Des plaintes seront déposées en France

L’avocat a annoncé qu’il compte déposer plainte pour «violation du secret professionnel, pour recel de violation du secret professionnel, pour interception des correspondances et probablement pour atteinte à un système de traitement automatisé de données». L’occasion pour lui de pointer «la complicité» des autorités française. «Le gouvernement (français, ndlr) a plutôt eu tendance à couvrir les agissements marocains et à leur dérouler le tapis rouge», a-t-il critiqué.

Au micro de France TV Info, Edwy Plenel, journaliste, président et cofondateur de Mediapart a estimé, de son côté, qu’on «ne peut pas accepter qu'un pays considéré comme ami espionne des journalistes, des directeurs de journaux, et utilise cet espionnage pour réprimer ses propres journalistes et dans des conditions effroyables». «Les autorités de notre pays ne peuvent pas rester indifférentes», a ajouté le directeur de Mediapart, qui entend donner des suites judiciaires à cette affaire.

Rosa Moussaoui, grand reporter à L’Humanité, a fustigé, pour sa part, une «forme d’intrusion dans le travail d’un journaliste d’une violence inouïe». «C’est comme si j’avais été cambriolée, c’est une violation de l’intime», a-t-elle dénoncé.

«À chacun de mes reportages au Maroc, je subis une surveillance étroite, physique, visible mais ce n’est pas la même chose quand on les voit. Là, cette invisibilité m’effraie.»

Rosa Moussaoui

Egalement identifié comme cible de l’espionnage, le journaliste marocain Omar Brouksy, l’ancien correspondant de l’AFP explique qu’il n’est «même pas choqué». «Dans un régime autoritaire, de telles pratiques ne sont pas étonnantes. En revanche, ça m’attriste pour le journalisme.

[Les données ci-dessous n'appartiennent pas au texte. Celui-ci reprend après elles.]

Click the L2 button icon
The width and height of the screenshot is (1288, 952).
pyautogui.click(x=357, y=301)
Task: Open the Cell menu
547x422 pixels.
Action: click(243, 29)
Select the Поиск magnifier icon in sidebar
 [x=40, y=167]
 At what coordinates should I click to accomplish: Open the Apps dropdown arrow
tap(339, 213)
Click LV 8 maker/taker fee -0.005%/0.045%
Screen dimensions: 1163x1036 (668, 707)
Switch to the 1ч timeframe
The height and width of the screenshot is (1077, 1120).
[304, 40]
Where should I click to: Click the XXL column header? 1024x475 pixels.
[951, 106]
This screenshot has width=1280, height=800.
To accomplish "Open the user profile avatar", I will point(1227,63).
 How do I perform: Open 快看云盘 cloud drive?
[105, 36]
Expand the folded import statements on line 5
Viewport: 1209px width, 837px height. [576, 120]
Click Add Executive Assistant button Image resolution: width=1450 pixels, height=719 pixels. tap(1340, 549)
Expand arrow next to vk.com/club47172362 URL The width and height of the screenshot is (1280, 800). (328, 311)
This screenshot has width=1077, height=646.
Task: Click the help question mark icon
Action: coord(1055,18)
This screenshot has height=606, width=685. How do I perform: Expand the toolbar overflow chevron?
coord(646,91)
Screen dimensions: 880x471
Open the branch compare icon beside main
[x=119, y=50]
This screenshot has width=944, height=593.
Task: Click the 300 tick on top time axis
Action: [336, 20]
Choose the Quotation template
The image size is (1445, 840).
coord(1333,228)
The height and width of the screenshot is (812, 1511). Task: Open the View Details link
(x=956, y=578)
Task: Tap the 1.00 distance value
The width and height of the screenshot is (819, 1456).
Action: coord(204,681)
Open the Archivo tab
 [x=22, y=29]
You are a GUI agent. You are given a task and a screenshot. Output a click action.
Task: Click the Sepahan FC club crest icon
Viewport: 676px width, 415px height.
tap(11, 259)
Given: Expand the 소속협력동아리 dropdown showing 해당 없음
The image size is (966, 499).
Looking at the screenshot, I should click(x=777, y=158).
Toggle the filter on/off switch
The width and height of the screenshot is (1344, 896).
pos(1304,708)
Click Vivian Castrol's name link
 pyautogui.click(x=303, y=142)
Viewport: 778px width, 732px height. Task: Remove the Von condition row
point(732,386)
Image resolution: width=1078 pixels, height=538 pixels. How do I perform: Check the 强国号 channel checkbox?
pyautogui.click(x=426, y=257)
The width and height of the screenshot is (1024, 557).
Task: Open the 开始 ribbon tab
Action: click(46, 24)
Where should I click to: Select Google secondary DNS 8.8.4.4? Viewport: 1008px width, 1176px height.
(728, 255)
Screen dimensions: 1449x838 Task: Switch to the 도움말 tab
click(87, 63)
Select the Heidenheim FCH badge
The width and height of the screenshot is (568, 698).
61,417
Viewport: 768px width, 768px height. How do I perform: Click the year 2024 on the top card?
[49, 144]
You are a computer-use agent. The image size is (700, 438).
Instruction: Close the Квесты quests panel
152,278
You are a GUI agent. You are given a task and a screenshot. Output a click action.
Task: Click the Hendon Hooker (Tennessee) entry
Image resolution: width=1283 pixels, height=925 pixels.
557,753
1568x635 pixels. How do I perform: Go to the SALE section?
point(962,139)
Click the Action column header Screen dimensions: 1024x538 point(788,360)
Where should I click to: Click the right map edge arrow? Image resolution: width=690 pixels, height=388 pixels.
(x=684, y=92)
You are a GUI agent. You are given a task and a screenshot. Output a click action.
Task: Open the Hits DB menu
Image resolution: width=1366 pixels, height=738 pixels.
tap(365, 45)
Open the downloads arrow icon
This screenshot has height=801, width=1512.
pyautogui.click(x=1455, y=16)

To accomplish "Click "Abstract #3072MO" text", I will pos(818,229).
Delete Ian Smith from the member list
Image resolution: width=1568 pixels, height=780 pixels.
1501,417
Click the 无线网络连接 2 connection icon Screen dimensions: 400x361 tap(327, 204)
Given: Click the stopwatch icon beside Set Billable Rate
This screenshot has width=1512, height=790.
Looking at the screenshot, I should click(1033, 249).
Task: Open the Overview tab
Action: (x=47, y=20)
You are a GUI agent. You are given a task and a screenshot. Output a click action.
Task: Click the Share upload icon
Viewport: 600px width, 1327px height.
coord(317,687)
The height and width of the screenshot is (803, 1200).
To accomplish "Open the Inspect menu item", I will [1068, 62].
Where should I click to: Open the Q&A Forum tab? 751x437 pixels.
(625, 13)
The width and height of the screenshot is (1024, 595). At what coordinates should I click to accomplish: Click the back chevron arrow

Dans un pays comme le Maroc, la liberté, l’indépendance se payent au prix fort. Quand on veut bien faire ce métier, on est conscient qu’on doit payer ce prix de manière quasi quotidienne», a-t-il ajouté.

Le Maroc a «déjà démenti il y a un an les accusations d’espionnage»

Livrées à 17 rédactions à travers le monde, des données de Forbidden Stories et d’Amnesty International ont confirmé, dimanche, que le Maroc aurait bien utilisé le logiciel israélien Pegasus développé par NSO pour viser des journalistes. Après Omar Radi au Maroc, de nouvelles cibles seraient concernées en France, en Belgique ou en Espagne.

L’ambassade du Maroc en France a été la première à réagir à cette affaire. Interpellée samedi par France TV Info, la représentation diplomatique du royaume a indiqué que «les autorités marocaines ne comprennent pas le contexte de la saisine par le consortium international de journalistes (Forbidden Stories) sollicitant les réponses et précisions du gouvernement marocain sur les outils de surveillance numérique de NSO group».

Elle a rappelé que les autorités marocaines «avaient déjà démenti il y a un an les accusations d’espionnage du journaliste Omar Radi» et qu'Amnesty International «a été incapable de prouver une quelconque relation entre le Maroc et la compagnie israélienne» NSO.